Pammy had nothing to do with the protests. She had attended UC Berkeley ten years before and, like so many others, stayed in the city, working odd jobs and finally, used her business and physical education double majors to open her own gym.
At least, that was what she told anyone who asked. She never mentioned all the real reasons why she opened the gym. Like the night her friend Doris had died during a beating from her boyfriend. Or the afternoon some thug had attacked Pammy’s friend Carol as he tried to steal her purse, slamming her head against a brick wall, rendering her speechless for months.
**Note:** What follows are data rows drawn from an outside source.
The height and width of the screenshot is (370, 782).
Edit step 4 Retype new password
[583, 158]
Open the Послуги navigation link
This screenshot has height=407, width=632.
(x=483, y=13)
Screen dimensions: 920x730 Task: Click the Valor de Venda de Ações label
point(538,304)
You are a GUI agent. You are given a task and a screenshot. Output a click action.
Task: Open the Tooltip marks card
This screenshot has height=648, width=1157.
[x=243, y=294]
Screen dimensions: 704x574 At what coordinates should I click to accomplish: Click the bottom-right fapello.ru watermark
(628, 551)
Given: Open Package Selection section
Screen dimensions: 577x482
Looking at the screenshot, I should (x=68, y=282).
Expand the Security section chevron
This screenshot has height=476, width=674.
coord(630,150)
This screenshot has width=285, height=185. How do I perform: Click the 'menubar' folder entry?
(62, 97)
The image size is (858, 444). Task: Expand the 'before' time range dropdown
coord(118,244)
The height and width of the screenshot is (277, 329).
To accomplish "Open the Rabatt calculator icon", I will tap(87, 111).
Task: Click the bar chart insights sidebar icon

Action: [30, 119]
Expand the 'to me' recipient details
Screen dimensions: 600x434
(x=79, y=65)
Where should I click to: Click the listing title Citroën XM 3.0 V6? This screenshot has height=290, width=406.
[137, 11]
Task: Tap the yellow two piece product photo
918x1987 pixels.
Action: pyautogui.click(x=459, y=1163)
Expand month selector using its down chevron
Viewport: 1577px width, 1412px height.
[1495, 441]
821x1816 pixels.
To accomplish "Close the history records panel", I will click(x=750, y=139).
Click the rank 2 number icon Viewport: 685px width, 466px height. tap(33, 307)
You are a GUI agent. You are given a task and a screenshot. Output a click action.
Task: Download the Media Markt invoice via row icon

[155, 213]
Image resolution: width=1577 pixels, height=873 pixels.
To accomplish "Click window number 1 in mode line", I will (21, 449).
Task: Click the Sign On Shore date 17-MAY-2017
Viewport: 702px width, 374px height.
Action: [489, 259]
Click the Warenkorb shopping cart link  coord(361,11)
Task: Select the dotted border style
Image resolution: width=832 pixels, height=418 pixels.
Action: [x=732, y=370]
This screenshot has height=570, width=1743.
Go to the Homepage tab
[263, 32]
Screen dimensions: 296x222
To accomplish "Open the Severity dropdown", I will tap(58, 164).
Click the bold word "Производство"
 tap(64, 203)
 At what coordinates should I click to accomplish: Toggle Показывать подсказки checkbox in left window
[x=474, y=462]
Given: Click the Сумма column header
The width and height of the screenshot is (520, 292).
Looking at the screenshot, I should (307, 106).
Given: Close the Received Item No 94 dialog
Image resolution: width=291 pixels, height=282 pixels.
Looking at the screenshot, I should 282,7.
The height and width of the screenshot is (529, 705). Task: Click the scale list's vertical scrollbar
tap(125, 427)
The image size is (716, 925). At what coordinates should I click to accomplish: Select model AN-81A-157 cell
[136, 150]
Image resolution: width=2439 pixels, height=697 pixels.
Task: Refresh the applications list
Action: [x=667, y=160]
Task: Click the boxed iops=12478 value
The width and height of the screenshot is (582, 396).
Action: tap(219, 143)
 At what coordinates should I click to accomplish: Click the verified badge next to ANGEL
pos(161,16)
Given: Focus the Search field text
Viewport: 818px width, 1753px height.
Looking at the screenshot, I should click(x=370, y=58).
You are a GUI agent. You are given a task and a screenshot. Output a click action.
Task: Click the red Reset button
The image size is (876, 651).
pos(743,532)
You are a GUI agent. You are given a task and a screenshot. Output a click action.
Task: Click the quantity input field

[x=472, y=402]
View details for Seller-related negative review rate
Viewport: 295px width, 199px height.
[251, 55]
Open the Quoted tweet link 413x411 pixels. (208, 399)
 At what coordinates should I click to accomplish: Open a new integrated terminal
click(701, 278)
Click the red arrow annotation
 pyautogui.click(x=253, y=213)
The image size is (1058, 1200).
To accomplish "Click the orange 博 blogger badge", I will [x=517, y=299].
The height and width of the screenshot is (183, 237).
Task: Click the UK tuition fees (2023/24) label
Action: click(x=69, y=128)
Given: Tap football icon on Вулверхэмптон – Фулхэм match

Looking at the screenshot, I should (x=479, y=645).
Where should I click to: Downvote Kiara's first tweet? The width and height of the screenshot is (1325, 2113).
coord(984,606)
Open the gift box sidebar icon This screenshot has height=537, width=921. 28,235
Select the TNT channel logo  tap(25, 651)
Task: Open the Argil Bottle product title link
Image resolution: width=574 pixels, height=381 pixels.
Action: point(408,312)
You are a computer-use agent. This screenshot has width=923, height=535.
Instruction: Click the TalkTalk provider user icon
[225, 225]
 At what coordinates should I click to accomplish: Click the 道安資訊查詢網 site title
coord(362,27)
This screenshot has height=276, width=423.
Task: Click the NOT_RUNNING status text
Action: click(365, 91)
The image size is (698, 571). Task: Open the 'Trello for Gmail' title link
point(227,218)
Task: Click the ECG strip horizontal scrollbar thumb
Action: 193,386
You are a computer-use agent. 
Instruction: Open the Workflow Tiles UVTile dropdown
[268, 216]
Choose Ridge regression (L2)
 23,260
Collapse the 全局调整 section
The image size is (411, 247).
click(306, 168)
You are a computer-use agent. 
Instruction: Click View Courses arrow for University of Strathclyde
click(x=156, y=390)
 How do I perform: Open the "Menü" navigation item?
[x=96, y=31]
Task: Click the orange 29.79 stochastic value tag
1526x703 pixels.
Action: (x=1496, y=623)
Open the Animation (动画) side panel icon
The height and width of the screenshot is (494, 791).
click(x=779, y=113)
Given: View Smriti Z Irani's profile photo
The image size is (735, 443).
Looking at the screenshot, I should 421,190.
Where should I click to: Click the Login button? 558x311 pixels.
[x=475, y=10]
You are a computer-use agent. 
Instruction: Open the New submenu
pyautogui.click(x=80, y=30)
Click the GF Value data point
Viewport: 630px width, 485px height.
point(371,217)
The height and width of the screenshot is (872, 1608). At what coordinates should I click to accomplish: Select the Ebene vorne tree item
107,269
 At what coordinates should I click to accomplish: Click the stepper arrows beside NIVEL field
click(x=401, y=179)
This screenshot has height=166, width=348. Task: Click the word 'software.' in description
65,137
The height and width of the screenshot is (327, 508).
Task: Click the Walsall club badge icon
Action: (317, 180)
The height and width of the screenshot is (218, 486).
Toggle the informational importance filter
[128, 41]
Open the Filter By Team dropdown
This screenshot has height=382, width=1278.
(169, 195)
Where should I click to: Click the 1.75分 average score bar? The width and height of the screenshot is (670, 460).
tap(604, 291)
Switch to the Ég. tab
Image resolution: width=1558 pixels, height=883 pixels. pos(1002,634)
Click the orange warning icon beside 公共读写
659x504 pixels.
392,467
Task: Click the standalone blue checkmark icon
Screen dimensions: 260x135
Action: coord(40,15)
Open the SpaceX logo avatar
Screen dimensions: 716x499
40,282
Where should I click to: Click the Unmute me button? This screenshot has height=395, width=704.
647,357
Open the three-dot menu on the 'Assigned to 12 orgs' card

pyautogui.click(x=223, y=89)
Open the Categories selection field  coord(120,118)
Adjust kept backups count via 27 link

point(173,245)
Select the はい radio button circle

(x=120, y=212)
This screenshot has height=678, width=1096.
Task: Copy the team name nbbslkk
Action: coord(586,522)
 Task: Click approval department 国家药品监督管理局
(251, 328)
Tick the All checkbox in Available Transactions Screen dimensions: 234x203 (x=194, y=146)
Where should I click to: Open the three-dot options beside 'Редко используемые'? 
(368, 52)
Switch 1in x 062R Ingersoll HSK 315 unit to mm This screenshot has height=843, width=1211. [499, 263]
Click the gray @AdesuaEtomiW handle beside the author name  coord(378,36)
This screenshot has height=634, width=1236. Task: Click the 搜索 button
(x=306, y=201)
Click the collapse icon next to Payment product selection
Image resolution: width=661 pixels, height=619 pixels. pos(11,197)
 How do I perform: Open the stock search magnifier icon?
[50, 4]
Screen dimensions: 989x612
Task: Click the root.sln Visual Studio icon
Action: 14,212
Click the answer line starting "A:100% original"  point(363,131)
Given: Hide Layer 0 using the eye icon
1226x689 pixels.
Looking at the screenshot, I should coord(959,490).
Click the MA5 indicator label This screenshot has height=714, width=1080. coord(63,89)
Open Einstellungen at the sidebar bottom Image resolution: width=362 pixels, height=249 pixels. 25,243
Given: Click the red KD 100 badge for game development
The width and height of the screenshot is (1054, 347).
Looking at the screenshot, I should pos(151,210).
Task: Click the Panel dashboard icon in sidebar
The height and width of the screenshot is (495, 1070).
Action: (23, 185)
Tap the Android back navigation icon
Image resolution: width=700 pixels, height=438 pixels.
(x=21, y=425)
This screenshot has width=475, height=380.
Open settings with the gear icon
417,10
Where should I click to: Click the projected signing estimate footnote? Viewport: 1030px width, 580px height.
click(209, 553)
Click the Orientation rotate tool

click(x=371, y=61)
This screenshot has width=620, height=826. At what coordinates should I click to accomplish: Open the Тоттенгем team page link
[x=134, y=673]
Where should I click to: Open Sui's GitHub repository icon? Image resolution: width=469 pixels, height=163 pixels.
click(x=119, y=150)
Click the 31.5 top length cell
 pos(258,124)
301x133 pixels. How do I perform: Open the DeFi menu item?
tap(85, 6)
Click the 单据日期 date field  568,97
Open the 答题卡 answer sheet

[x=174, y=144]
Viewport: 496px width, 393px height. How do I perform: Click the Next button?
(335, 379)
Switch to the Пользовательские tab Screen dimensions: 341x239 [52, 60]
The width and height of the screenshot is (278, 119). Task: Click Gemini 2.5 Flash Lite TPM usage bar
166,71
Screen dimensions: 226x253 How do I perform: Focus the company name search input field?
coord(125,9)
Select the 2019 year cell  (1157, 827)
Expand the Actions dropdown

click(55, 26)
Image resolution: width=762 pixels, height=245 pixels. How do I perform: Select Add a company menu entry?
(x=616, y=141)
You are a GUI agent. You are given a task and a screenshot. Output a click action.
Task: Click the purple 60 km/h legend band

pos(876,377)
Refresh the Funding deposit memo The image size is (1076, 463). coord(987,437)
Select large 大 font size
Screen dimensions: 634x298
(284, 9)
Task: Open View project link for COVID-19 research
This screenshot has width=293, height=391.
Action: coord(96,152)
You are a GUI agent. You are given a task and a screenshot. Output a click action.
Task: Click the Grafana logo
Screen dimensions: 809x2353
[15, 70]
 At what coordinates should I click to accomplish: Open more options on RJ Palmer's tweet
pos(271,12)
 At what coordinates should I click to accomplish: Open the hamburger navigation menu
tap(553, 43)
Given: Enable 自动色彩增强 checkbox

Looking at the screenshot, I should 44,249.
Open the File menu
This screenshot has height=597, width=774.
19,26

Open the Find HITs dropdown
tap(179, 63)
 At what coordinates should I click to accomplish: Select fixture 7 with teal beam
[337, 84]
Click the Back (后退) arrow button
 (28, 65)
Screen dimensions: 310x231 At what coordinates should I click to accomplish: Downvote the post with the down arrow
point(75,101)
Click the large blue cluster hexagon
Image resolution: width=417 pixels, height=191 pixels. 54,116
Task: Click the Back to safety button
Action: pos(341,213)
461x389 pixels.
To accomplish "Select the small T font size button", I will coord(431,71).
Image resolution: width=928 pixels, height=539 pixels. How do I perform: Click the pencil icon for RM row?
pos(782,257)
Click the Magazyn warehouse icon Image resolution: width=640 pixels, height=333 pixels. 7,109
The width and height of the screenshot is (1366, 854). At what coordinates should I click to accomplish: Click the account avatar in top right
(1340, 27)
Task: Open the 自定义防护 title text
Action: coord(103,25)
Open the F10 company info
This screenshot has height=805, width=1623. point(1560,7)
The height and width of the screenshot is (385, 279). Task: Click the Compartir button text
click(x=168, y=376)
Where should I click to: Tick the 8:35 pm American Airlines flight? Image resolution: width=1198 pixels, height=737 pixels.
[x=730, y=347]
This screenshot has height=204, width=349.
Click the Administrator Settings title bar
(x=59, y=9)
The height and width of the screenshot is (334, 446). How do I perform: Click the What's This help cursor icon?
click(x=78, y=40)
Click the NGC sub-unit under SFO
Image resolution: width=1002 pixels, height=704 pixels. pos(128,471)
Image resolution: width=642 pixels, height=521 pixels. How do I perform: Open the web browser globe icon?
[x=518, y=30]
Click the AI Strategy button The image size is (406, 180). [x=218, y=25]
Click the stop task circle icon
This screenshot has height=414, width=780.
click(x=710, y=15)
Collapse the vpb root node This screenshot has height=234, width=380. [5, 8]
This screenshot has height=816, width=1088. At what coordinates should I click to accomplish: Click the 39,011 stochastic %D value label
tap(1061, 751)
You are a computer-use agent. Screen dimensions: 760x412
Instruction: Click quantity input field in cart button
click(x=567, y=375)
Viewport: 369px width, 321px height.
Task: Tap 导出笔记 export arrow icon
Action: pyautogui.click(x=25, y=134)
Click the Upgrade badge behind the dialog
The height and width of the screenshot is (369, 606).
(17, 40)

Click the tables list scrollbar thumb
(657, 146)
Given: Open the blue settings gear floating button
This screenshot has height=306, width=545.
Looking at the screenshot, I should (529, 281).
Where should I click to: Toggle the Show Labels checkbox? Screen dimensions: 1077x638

Even with Pammy’s training help, neither woman would probably have overpowered her attacker. But Pammy didn’t just train women to fight back; she also trained them how to avoid a violent situation in the first place, using the skills her police officer father had taught her back in Philadelphia when he’d seen too many women hurt because they had no idea how to protect themselves.
The night of the fire she had closed up late. She’d been running a self-defense class that most of the attendees hadn’t paid for. They were street people—hippies, flower children, little lost souls she’d been collecting since the doors to A Gym of Her Own had opened the summer before.
By the time she stepped outside the gym’s front door, the night sky was strangely orange, and ash floated around her.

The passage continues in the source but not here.